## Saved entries
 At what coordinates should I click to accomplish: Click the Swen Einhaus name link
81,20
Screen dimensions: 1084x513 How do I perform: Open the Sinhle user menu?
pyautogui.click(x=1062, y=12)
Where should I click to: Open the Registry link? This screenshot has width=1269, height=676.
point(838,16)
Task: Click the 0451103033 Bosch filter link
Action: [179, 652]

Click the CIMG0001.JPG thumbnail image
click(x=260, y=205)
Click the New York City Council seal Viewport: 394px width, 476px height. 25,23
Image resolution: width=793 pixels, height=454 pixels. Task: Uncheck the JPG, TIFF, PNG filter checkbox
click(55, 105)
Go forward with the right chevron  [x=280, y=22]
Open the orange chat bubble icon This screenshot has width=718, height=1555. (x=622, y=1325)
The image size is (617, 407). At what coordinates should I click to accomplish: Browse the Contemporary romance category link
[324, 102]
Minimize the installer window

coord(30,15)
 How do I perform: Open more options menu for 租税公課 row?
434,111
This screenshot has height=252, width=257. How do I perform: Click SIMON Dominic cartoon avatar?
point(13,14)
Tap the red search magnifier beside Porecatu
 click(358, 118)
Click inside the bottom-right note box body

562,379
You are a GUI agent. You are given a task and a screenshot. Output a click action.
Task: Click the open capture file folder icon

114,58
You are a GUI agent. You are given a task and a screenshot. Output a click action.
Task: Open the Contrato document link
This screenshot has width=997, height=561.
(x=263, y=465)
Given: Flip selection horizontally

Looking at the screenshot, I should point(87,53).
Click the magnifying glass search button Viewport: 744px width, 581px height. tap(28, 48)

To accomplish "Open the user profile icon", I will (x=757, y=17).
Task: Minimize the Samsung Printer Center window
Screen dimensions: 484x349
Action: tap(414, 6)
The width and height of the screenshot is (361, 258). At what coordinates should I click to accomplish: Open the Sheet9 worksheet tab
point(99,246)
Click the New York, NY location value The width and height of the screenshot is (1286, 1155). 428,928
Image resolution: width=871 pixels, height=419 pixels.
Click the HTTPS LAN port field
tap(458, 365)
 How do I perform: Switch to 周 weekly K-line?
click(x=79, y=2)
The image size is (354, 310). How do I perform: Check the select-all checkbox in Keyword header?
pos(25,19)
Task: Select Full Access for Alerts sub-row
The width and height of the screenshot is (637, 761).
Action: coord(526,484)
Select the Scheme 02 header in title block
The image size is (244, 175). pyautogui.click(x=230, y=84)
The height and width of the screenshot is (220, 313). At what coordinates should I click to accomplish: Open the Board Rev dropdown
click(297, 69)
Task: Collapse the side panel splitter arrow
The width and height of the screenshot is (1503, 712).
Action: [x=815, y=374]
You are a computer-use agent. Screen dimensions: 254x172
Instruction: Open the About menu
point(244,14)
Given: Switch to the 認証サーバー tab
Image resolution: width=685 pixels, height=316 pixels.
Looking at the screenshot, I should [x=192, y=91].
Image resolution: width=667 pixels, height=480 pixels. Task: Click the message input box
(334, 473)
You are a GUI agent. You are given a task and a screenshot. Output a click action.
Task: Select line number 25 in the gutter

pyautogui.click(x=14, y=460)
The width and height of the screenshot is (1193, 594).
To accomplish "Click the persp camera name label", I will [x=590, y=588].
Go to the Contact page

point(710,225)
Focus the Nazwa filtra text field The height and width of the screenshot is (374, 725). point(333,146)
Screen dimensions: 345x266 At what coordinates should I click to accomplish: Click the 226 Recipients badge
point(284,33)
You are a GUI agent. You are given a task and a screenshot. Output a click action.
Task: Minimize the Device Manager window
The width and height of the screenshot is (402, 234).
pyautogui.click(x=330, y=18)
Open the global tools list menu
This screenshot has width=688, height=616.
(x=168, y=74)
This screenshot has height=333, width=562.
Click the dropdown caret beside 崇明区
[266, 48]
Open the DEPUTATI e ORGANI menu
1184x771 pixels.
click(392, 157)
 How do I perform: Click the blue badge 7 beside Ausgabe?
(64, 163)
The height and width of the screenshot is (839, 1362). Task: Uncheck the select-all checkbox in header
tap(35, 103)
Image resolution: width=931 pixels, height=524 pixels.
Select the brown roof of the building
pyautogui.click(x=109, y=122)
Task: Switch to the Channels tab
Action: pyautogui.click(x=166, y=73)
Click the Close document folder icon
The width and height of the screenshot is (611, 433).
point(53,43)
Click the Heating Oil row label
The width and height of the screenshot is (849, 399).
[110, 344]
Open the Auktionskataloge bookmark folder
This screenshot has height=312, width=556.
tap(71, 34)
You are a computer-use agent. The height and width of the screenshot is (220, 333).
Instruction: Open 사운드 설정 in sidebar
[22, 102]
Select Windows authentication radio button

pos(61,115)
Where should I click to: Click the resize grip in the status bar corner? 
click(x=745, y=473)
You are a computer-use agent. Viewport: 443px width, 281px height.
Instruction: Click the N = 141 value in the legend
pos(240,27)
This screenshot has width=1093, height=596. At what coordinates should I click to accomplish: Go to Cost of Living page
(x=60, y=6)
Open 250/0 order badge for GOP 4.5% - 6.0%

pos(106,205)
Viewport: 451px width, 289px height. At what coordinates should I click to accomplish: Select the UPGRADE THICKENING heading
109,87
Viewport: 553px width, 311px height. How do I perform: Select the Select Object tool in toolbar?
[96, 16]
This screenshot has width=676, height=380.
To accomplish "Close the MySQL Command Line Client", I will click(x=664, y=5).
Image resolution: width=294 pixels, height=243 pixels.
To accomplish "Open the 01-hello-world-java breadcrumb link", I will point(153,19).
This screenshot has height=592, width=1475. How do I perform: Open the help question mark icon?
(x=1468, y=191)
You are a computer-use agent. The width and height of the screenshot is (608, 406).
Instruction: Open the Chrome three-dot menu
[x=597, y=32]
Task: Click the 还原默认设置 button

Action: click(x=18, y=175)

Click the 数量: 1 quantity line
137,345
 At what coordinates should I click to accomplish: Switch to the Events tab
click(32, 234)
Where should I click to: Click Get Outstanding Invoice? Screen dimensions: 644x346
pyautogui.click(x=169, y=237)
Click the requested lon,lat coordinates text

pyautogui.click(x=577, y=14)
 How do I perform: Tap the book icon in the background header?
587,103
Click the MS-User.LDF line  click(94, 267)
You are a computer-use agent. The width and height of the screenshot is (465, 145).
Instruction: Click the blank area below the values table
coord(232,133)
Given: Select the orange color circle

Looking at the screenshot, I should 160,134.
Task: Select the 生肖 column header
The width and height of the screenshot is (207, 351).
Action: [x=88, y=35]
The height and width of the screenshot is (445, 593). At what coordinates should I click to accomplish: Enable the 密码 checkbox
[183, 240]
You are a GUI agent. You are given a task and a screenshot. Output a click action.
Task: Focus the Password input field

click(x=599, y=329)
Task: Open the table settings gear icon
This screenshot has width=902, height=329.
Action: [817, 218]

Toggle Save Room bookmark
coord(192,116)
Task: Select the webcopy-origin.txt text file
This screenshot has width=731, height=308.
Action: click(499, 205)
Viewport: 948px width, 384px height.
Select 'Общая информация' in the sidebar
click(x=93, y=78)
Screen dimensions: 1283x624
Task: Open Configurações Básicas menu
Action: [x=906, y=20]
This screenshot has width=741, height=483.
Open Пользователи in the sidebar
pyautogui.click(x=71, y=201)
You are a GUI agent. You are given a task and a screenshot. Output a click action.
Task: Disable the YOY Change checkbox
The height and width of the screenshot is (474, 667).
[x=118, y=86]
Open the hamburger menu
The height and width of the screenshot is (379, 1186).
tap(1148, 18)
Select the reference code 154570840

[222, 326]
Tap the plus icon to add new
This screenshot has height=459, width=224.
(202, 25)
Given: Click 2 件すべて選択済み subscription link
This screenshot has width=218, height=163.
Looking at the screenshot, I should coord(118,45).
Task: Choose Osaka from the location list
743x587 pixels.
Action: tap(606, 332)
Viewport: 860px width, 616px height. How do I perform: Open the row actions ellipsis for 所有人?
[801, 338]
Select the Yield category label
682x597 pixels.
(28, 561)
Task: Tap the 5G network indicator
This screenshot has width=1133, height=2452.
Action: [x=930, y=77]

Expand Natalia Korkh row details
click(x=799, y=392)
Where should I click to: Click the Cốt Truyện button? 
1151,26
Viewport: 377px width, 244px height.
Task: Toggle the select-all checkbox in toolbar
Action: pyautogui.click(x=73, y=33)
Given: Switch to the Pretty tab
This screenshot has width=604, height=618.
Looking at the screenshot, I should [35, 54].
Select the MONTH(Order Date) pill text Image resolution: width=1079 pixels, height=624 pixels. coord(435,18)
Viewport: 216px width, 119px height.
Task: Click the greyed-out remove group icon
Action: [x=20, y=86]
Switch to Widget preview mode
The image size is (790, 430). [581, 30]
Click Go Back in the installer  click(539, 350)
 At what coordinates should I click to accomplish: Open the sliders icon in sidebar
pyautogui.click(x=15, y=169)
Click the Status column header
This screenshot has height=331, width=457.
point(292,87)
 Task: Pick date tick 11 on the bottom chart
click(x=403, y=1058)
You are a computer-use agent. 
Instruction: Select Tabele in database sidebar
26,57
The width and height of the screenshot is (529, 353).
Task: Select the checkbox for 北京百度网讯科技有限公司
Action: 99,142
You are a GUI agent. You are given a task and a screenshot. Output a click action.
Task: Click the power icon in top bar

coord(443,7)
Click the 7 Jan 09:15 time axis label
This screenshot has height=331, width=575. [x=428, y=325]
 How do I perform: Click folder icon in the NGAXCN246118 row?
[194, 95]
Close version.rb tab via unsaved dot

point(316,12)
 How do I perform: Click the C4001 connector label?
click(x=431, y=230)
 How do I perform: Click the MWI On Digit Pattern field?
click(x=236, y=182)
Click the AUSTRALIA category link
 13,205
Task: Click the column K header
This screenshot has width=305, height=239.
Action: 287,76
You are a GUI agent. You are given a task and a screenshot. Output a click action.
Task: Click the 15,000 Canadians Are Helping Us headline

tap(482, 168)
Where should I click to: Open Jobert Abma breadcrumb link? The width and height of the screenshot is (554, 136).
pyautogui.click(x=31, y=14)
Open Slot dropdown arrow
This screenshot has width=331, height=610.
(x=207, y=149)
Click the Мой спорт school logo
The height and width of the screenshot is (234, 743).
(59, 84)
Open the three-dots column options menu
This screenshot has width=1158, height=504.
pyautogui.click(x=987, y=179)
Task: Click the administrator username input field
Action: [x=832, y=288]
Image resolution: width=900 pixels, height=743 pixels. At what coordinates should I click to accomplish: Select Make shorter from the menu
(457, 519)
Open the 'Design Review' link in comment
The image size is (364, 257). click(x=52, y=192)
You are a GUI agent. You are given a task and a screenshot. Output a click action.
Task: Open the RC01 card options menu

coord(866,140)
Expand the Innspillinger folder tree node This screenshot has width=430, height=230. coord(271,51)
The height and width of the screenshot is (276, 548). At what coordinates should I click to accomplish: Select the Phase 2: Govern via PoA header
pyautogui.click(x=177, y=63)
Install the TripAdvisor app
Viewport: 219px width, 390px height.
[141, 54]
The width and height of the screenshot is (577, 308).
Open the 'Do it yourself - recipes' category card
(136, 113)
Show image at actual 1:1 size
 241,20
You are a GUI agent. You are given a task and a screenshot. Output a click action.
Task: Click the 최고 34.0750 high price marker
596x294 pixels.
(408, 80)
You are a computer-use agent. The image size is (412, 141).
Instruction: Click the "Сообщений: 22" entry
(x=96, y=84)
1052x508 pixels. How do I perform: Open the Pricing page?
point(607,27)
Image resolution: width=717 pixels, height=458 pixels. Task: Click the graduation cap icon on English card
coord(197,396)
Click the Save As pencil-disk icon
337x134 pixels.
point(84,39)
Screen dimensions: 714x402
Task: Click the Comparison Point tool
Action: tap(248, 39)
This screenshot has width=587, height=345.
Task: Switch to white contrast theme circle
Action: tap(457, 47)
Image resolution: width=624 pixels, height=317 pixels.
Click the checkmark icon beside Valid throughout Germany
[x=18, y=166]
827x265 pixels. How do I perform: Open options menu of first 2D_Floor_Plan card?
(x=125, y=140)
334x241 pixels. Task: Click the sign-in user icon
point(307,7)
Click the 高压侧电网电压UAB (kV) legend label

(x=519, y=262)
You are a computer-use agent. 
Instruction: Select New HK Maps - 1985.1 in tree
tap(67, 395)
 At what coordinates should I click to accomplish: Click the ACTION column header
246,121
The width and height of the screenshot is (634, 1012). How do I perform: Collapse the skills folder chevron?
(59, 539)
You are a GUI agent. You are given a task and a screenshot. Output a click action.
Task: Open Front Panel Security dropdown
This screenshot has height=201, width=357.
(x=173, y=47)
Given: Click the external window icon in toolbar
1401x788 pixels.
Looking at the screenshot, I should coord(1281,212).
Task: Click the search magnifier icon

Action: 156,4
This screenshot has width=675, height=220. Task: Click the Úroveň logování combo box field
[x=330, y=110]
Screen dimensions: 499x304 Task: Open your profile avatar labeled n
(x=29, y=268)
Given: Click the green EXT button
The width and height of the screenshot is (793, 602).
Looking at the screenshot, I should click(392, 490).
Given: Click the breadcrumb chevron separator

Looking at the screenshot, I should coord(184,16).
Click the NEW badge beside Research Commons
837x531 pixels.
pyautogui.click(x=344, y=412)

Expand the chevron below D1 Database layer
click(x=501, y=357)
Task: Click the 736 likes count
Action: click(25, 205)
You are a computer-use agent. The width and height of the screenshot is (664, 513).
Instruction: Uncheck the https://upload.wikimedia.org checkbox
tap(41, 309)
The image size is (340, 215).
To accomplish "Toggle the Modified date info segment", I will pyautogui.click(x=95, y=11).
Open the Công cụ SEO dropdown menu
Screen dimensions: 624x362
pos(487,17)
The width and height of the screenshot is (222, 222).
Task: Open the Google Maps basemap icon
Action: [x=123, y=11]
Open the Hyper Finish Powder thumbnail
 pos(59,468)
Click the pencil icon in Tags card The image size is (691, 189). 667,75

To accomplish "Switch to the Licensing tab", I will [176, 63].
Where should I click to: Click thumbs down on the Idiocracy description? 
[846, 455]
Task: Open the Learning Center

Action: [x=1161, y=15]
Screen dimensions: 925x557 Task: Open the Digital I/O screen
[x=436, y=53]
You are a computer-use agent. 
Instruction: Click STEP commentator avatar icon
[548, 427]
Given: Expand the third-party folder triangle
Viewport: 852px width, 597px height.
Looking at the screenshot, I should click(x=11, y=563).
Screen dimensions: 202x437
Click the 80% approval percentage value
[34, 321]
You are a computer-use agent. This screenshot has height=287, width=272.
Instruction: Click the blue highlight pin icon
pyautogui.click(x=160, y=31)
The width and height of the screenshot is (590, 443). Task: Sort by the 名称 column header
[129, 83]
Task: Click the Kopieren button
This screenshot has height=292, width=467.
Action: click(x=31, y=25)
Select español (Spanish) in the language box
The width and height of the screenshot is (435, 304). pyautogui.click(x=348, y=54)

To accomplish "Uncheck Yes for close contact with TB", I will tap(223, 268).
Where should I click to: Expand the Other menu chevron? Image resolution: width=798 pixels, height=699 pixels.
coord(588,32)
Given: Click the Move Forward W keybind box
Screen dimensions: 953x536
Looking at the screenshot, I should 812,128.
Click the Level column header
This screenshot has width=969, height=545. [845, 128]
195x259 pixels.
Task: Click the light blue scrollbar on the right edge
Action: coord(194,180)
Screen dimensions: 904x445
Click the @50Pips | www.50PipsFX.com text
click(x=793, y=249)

## Requirement
Above are the entries; copy every line among them that contains the word "with".

## Response for this exercise
Go forward with the right chevron  [x=280, y=22]
To accomplish "Uncheck Yes for close contact with TB", I will tap(223, 268).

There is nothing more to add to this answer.